NaV1.7 sodium channels are found in nerve cells called nociceptors that transmit pain signals. The sodium NaV1.7 channel has been actively targeted by drug developers; however, there are currently no effective and safe therapies targeting NaV1.7. Now, researchers at the University of Arizona Health Sciences are closer to developing a safe and effective non-opioid pain reliever after a study showed that a new compound they created reduces the sensation of pain by regulating a biological channel linked to pain.
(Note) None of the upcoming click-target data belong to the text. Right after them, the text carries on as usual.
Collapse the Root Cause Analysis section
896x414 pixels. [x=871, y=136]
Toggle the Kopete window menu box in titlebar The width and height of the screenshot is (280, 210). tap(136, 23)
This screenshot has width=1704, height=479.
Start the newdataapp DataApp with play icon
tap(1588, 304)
“Drug discovery for chronic pain is at the forefront of this research, and it’s being amplified by the intersection of the COVID-19 pandemic and the opioid epidemic,” said Rajesh Khanna, PhD, associate director of the UArizona Health Sciences Comprehensive Pain and Addiction Center, professor of pharmacology in the UArizona College of Medicine—Tucson, and member of the BIO5 Institute. “Drug discovery is a very arduous process. Our lab looked at a fundamental mechanism of pain, came up with a way to differentiate it from those before us, and found a compound that has the potential as a new non-opioid treatment for pain.”
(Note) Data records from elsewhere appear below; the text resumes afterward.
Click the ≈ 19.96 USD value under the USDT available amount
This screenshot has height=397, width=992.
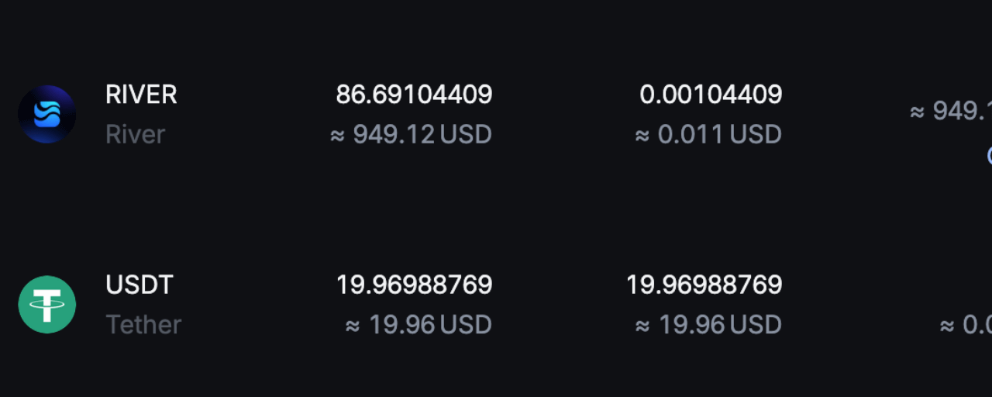(x=708, y=324)

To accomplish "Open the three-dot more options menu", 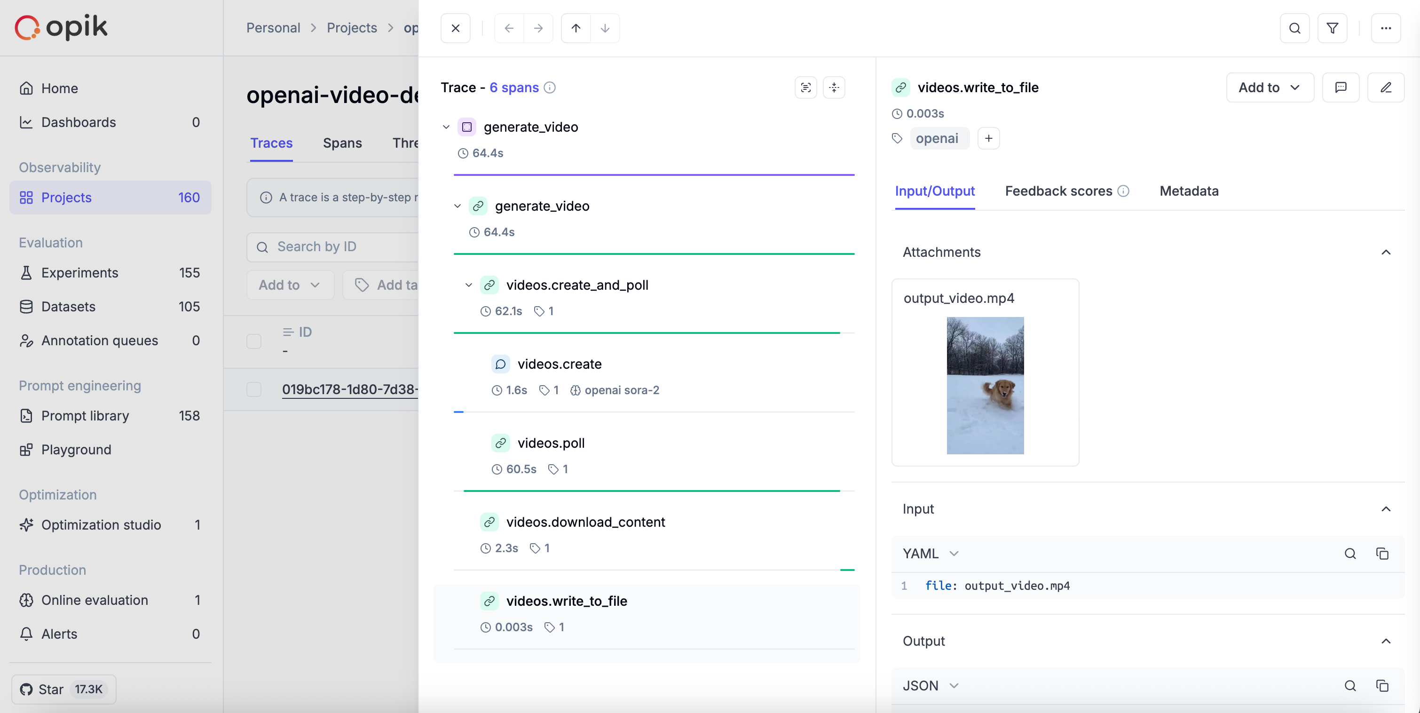I will [x=1385, y=28].
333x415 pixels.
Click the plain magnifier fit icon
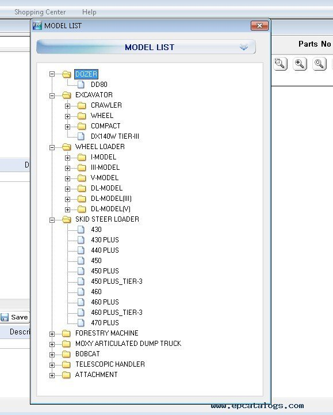pyautogui.click(x=319, y=64)
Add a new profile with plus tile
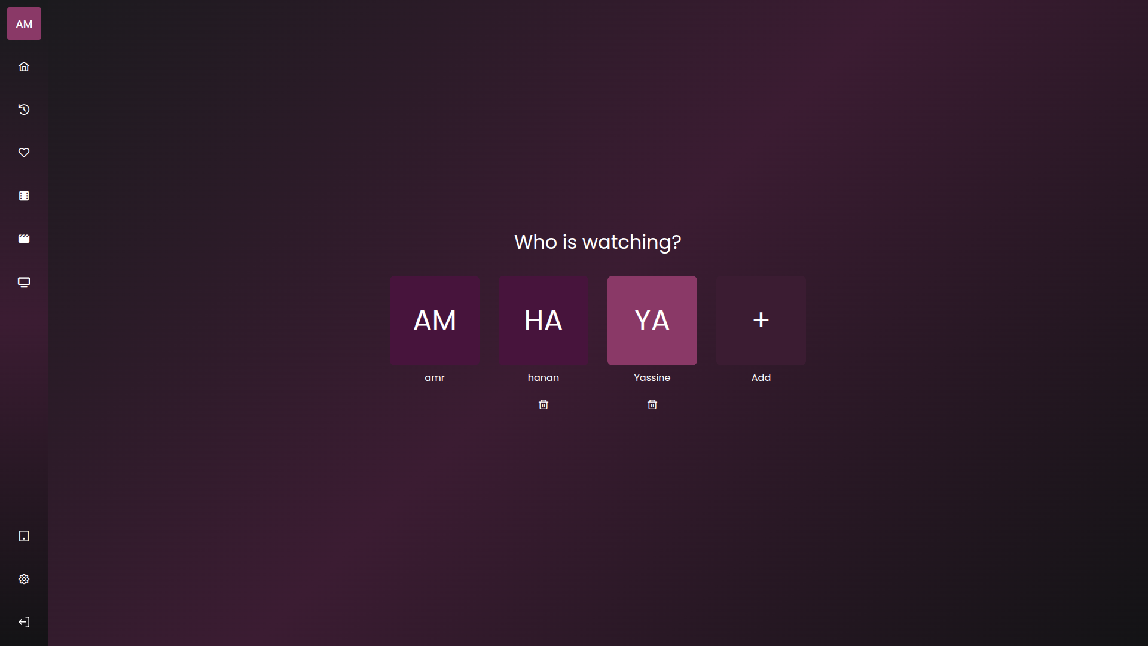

Their paper, “Selective targeting of NaV1.7 via inhibition of the CRMP2-Ubc9 interaction reduces pain in rodents,” was published in the journal Science Translational Medicine.
Instead of blocking NaV1.7, the researchers wanted to indirectly regulate it. Using a compound they designed and named 194, the researchers regulated NaV1.7 activation in the laboratory using nerve cells from four different species, including humans. In animal models, 194 was effective in reversing pain in six different pain models in both sexes.
Khanna and the team have been working with the National Institutes of Health’s National Center for Advancing Translational Sciences to optimize the compound.